What is needed is an exact reproduction of the lines from the one that contains "Instruction: Select the Sharp module" through the end of the data, both included and nothing else, with pictures omitted.

= = =

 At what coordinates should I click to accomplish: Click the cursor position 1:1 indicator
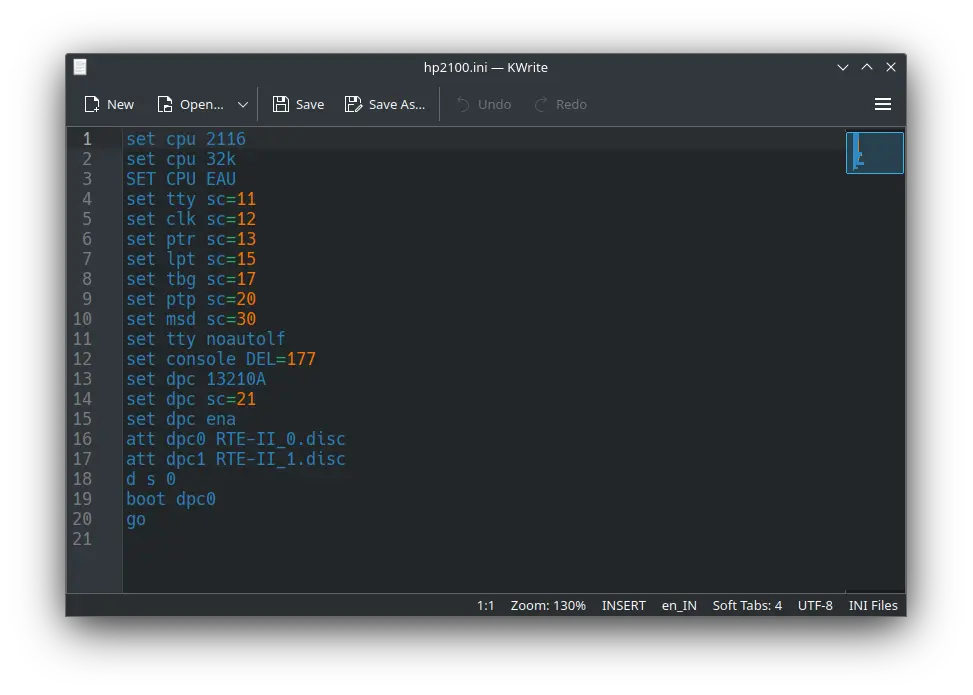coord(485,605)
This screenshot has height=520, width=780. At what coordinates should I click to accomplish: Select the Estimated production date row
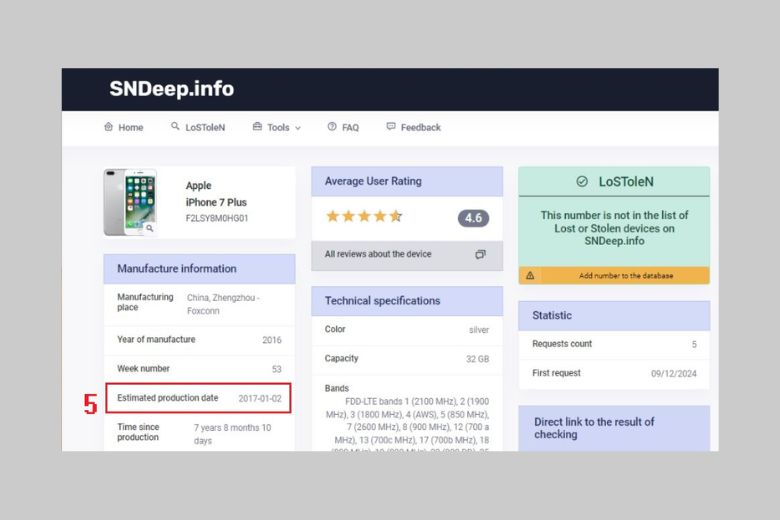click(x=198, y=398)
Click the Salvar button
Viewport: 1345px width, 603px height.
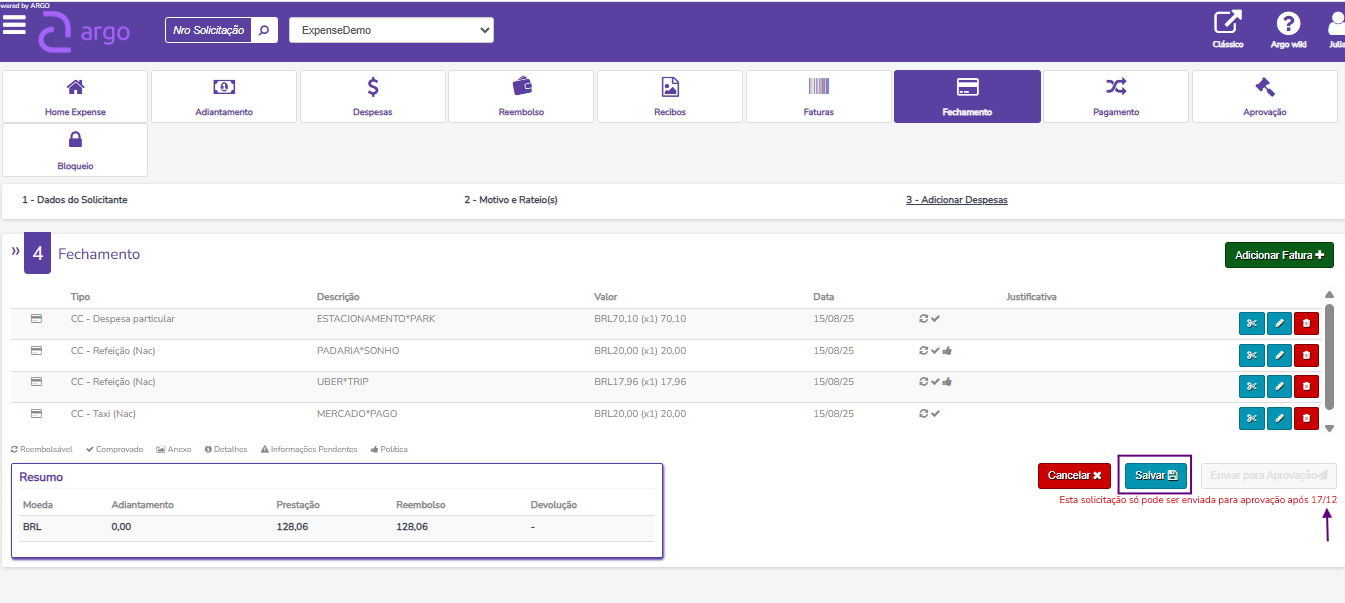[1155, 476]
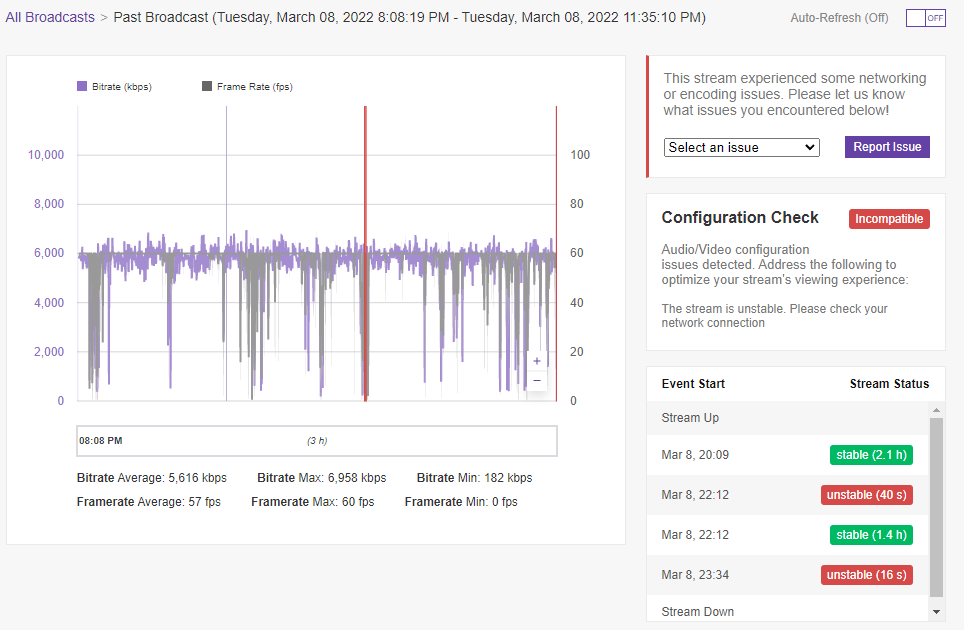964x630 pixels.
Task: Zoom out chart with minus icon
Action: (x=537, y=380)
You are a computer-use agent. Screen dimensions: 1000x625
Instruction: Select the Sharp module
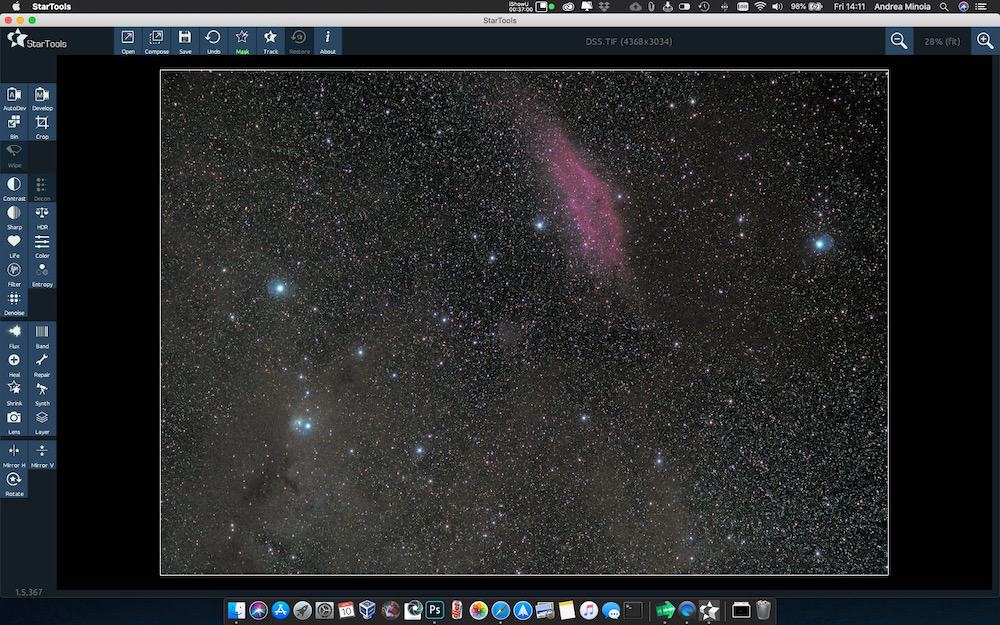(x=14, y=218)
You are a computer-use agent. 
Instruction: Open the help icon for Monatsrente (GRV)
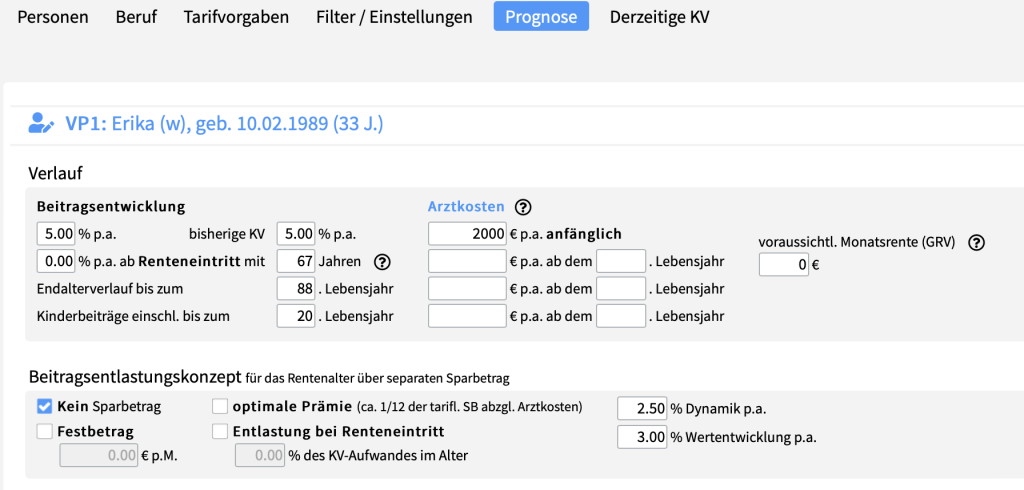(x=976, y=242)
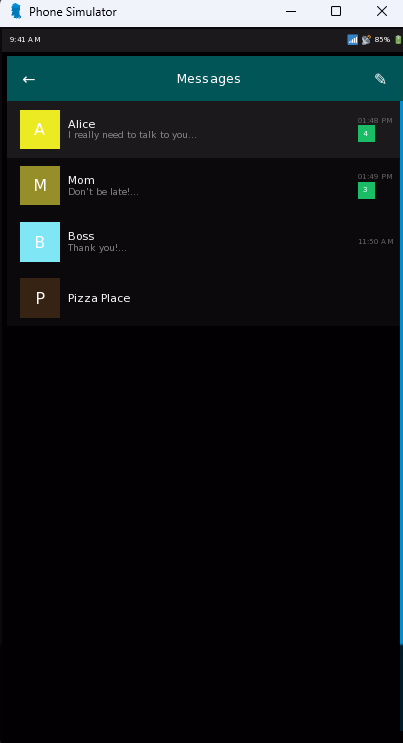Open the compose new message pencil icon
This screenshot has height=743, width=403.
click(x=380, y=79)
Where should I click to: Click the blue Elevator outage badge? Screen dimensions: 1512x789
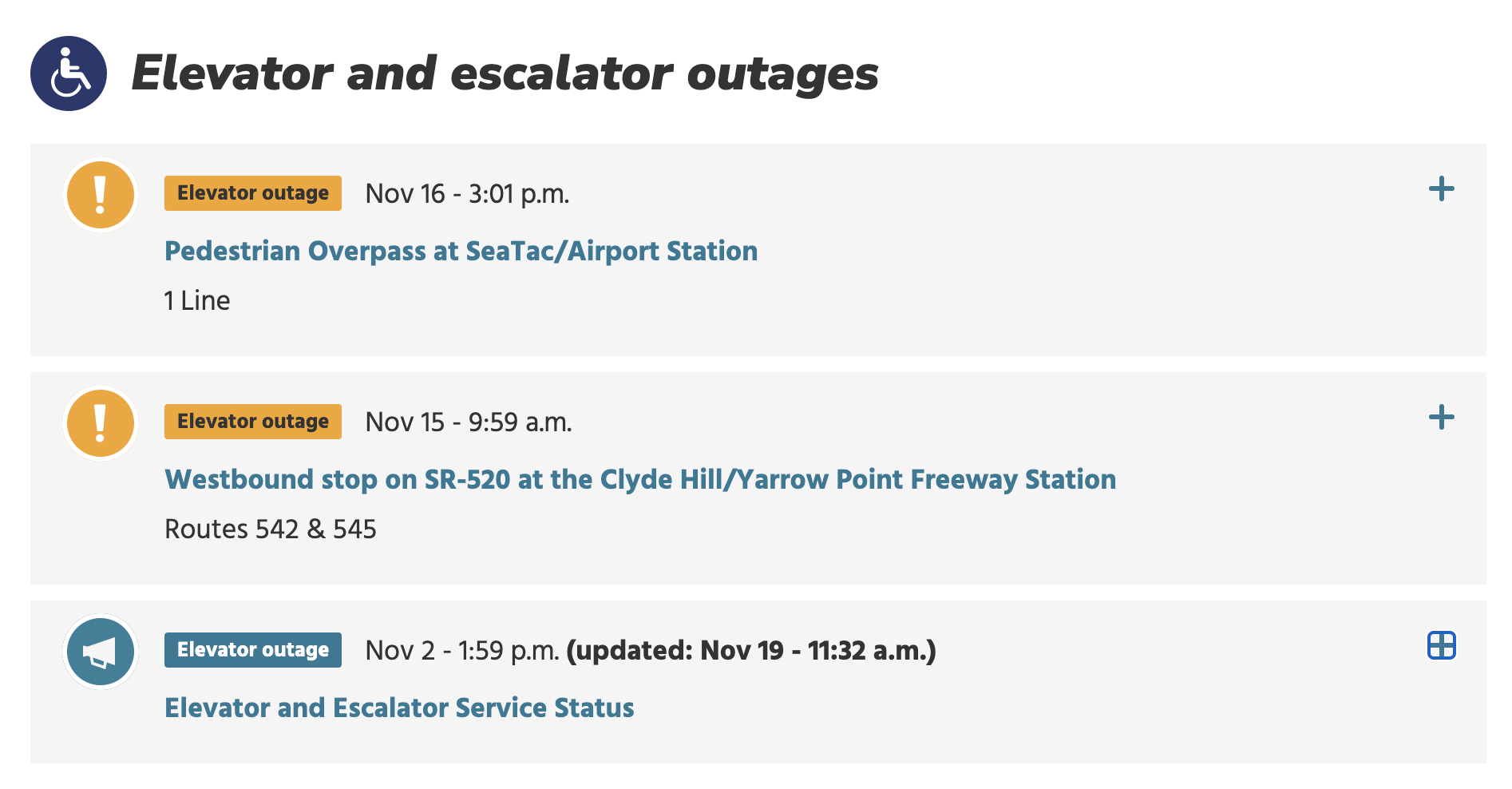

= = =

- _Result of the task_:
Instruction: Select the Sharp module
(x=14, y=218)
You are a computer-use agent. 
Instruction: Open the help icon for Monatsrente (GRV)
(x=976, y=242)
Open the compose new message pencil icon
This screenshot has height=743, width=403.
click(x=380, y=79)
Where should I click to: Click the blue Elevator outage badge? Screen dimensions: 1512x789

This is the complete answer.